Clay Mann’s pencils and inks and Tomeu Morey’s colors make for a gorgeous first issue. Mann’s line art is thoroughly detailed, but the pages never feel cluttered with lines. No matter the expression, Mann conveys a range of emotions, knowing just how wide to stretch a grin or how deeply to furrow a brow. A lot of the panels throughout the issue run on the larger side, but rather than speed up the pace of the issue, the panels are loaded in rich details, from shaving cream clouds towering over fields of grass to stray strands of hair tousled in a fight. Morey’s sense of lighting gives the panels incredible depth and makes some of the wider panels look like paintings that could stand on their own. There’s a panel in which dark, thick blood spills out into a pond and Morey’s watercolor-like use of red paired with Mann’s thick inking makes the bloodshed look almost like a photograph.
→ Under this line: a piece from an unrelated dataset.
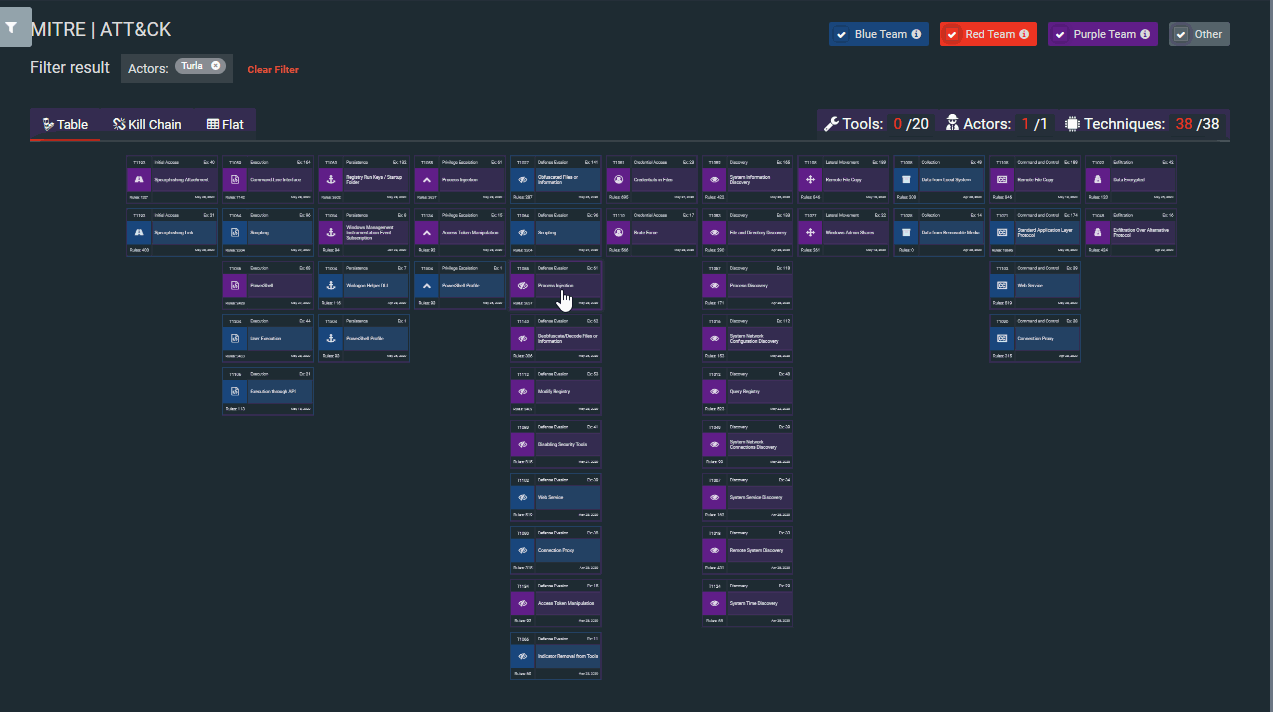Click the Clear Filter link

click(x=273, y=70)
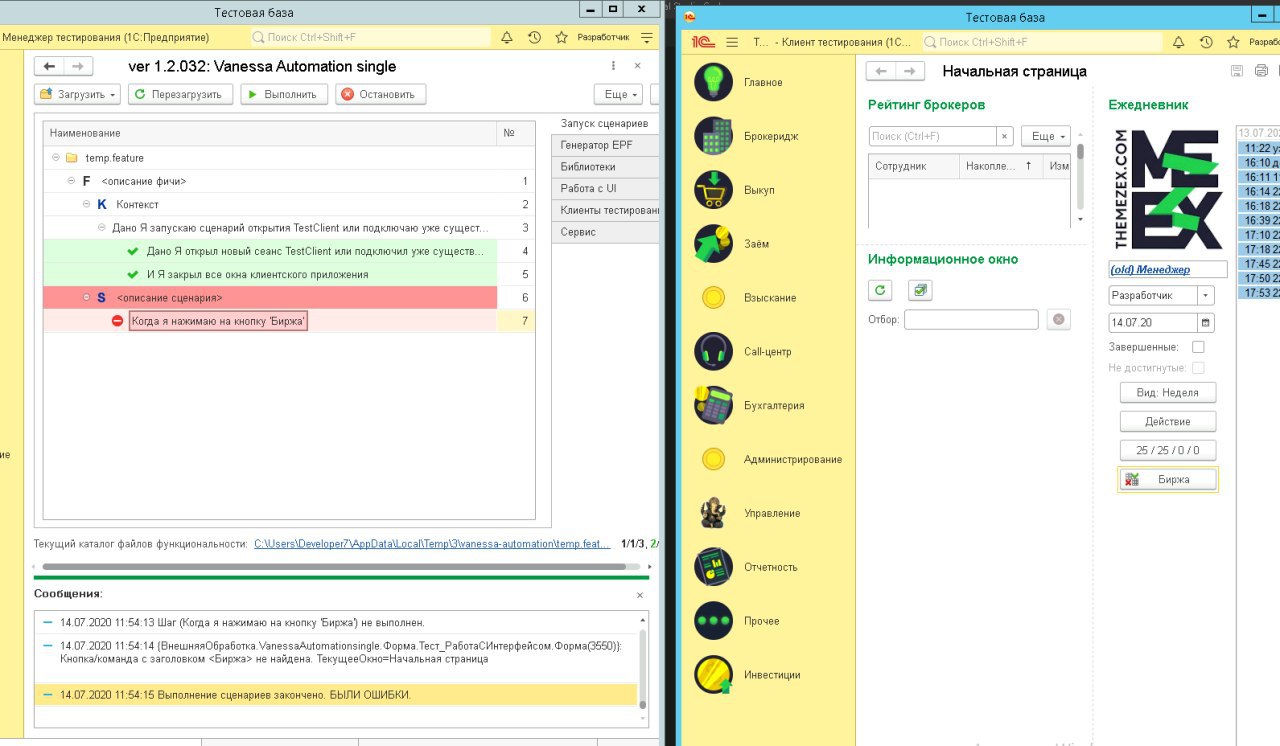
Task: Click the Отбор input field
Action: coord(971,320)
Though Mann’s line art and Morey’s colors result in panels rendered with such depth and detail they could be blown up as cover art, there are moments where Mann and Morey convey the most emotion using the least amount of detail, particularly through Mann’s inking. One of the strongest panels in the issue has Clark kneeling in a field of tall, daffodil yellow grass. Though his caped shoulders are well lit, his face is shrouded in ink as he looks up from the corpse of a young man. The reader can’t see Clark’s face at all, but that shadowed visage on the usually bright, sunlit Kryptonian conveys a lot of gravitas. Clayton Cowles’s lettering only adds to that feeling, with explosive sound effects colored in blue and gold as Booster takes off into the sky and word balloons whose outlines tremble with the exhaustion of the speaking characters.
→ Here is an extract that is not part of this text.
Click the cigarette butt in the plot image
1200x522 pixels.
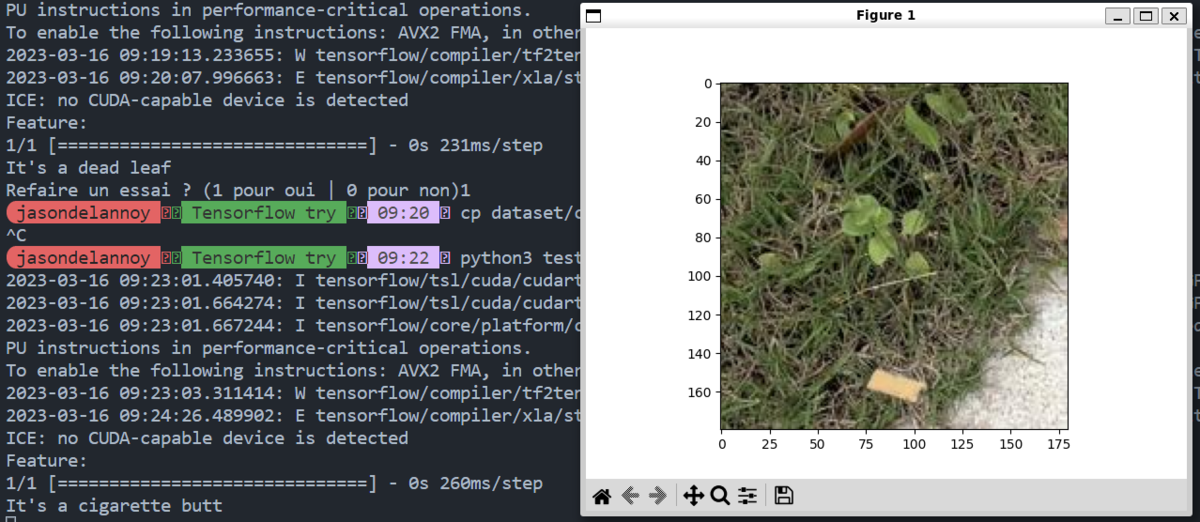click(x=894, y=385)
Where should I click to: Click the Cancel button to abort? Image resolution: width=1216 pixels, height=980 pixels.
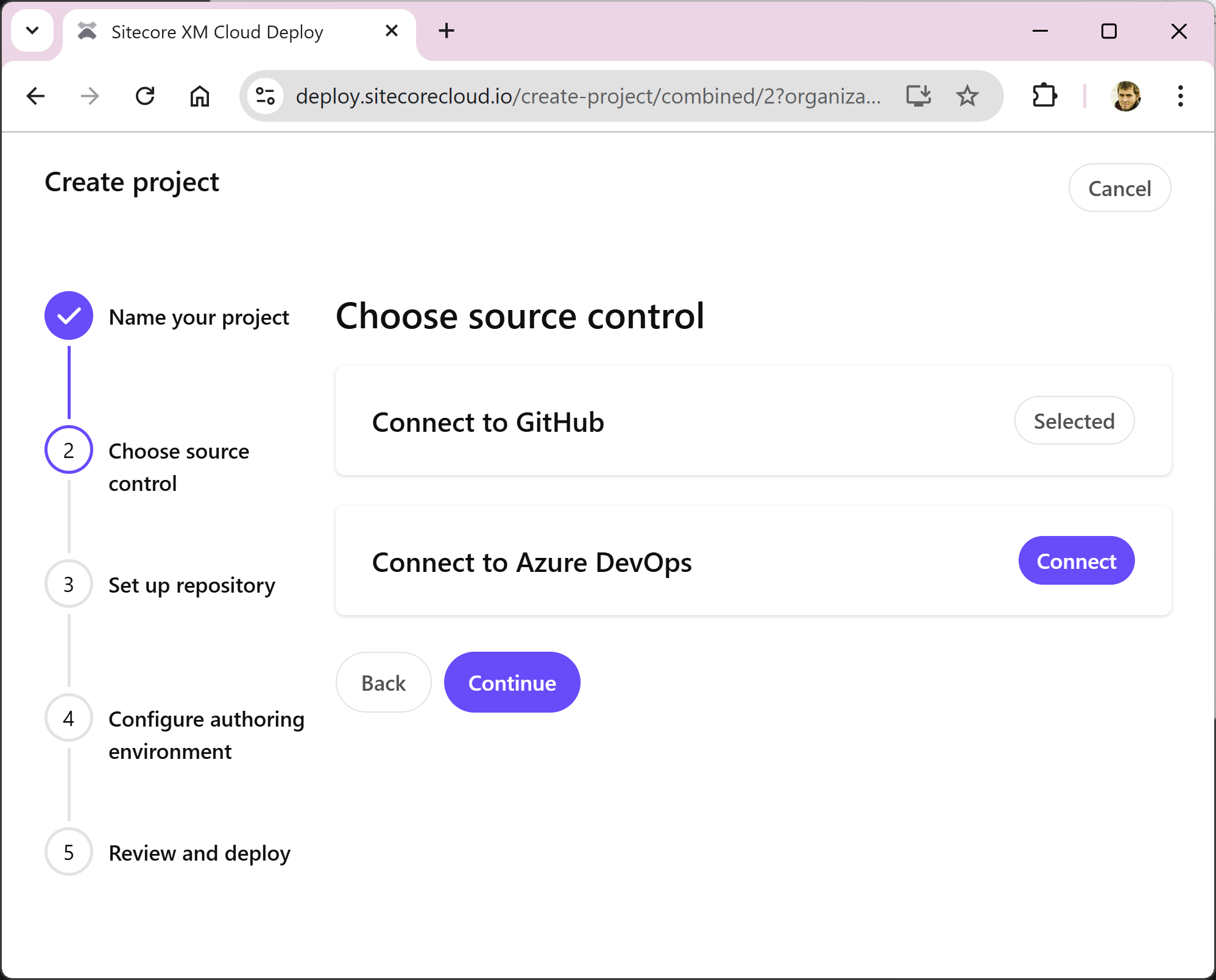pos(1120,188)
Heroes in Crisis #1 ReviewThe weakest page of the issue is the most exposition heavy, where a character essentially gives the reader and info-dump of everything the reader needs to know about the series’ premise. What makes this page the weakest is though it helps characterize a major player in the issue, the information they provide feels more like a recap of everything that was already hinted at through King’s usually brief, but carefully chosen dialogue. I didn’t really learn anything from this page and the issue as a whole would feel more impactful if King trusted the reader to piece together what was going on by themselves.

Overall, Heroes in Crisis #1 gives us an intriguing glimpse into the aftermath of conflict. It will remain to be seen if the build up from the story’s actual beginning will make this issue feel retroactively earned within the framework of the complete series. However, as a standalone chapter, this is a gorgeously rendered debut that suggests an affecting, carefully handled tale to come.
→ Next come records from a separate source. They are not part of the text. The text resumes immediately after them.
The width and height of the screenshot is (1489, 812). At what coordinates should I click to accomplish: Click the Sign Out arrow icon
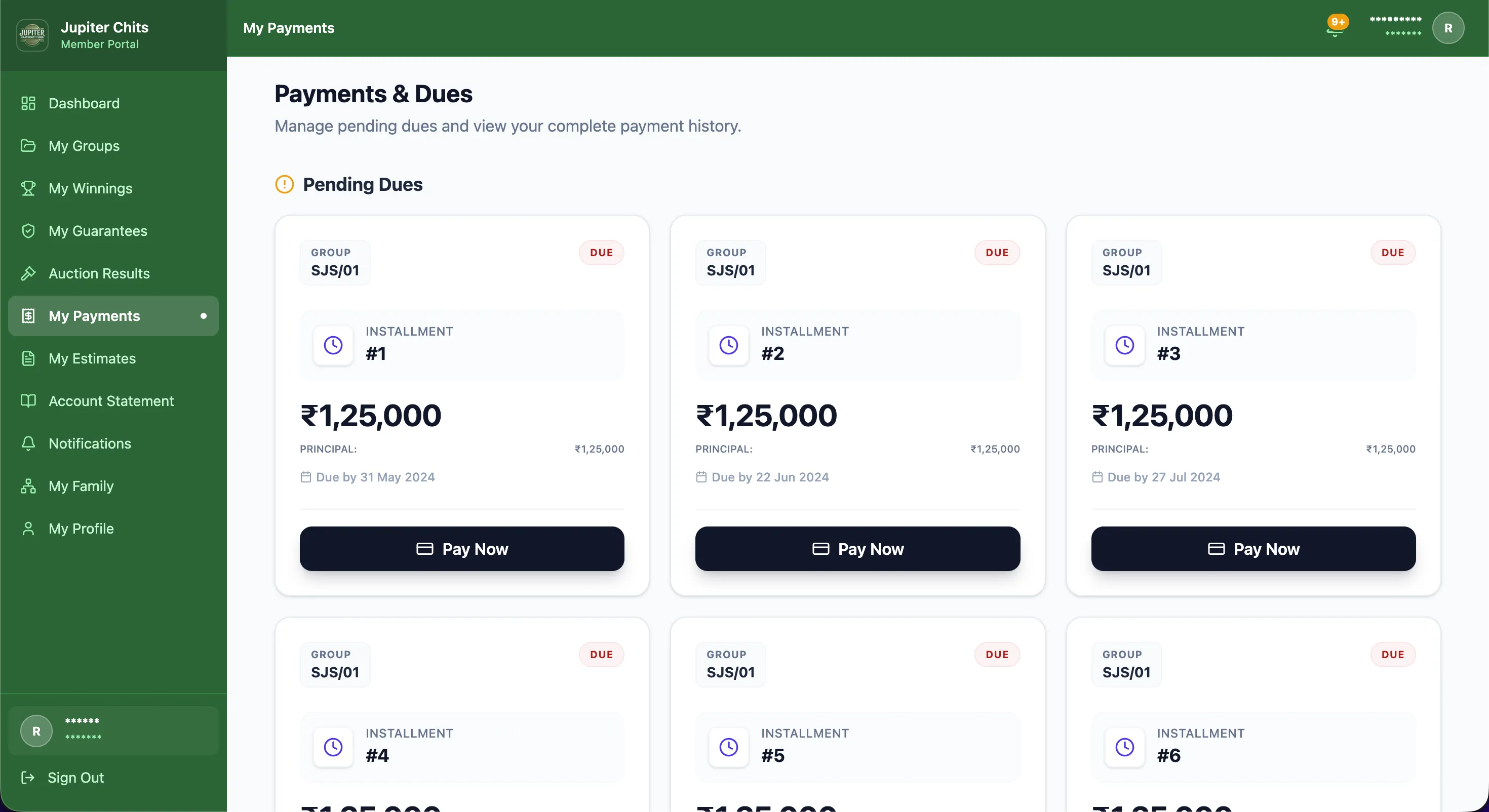(x=28, y=778)
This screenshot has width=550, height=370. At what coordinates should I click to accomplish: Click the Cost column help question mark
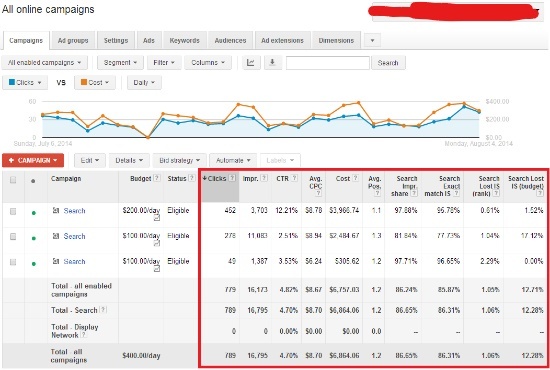pos(355,178)
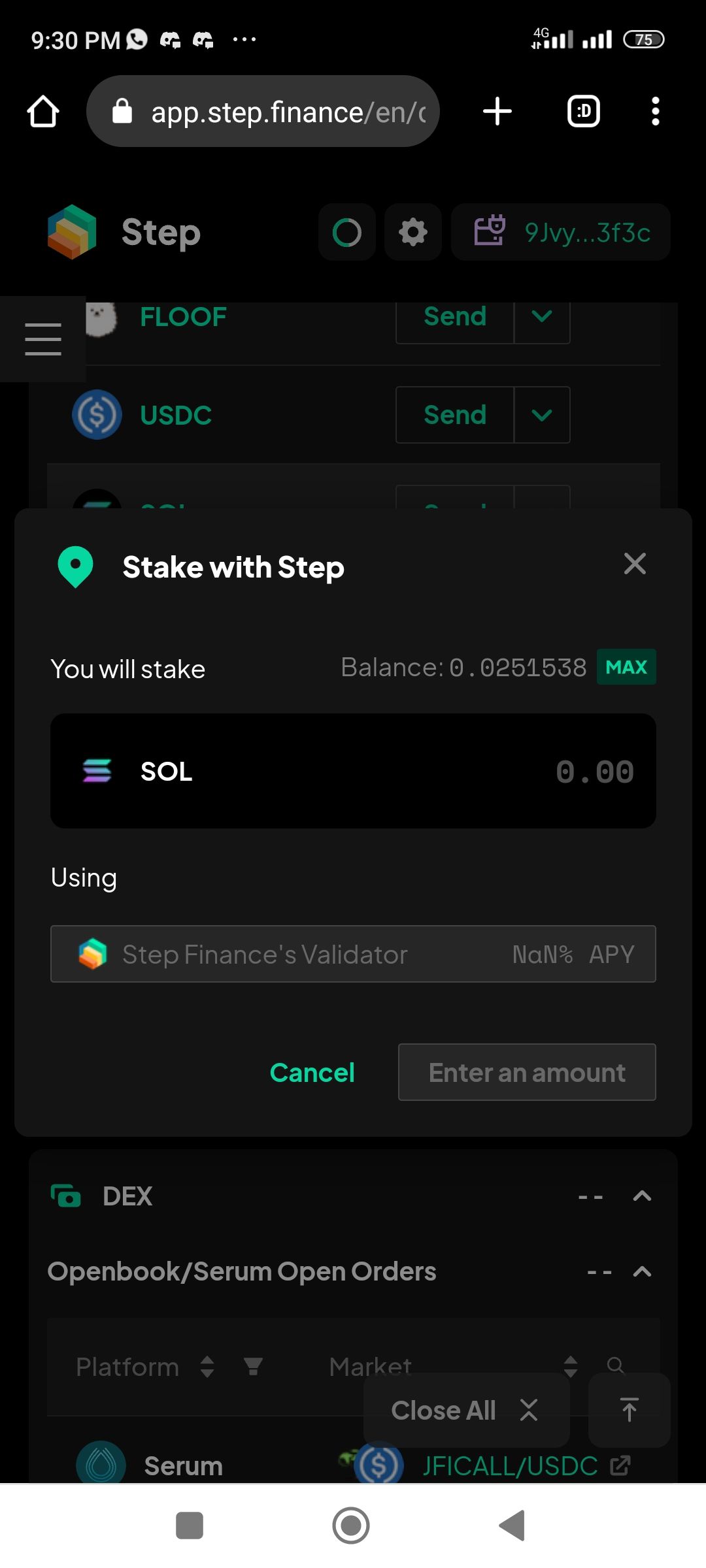Collapse Openbook/Serum Open Orders section
The image size is (706, 1568).
(x=643, y=1271)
Heroes in Crisis #1 Review
Heroes in Crisis #1
Is it good?
This debut carries the weight of the heroes seeking help within its pages. It’s a good thing every page is a stunner as each member of the creative team brings their best.
The pacing and tone lay the tension on thick and give the issue a feeling similar to prestige television.
King maintains a healthy balance of humor and pathos with Harley Quinn.
Mann’s line art is packed with detail, filling large panels with tons to look at.
Morey’s coloring is almost painterly in his manipulation of light and depth.
Mann and Morey manage to convey a lot of emotional weight even when they use less detail and let inky shadows do the talking.
Clayton Cowles’s lettering is loaded with personality.
Not all of Harley’s jokes land with a few sounding a bit forced to keep with established schtick.
There’s an information dump that feels unnecessary, especially with how much King shows without telling throughout the issue.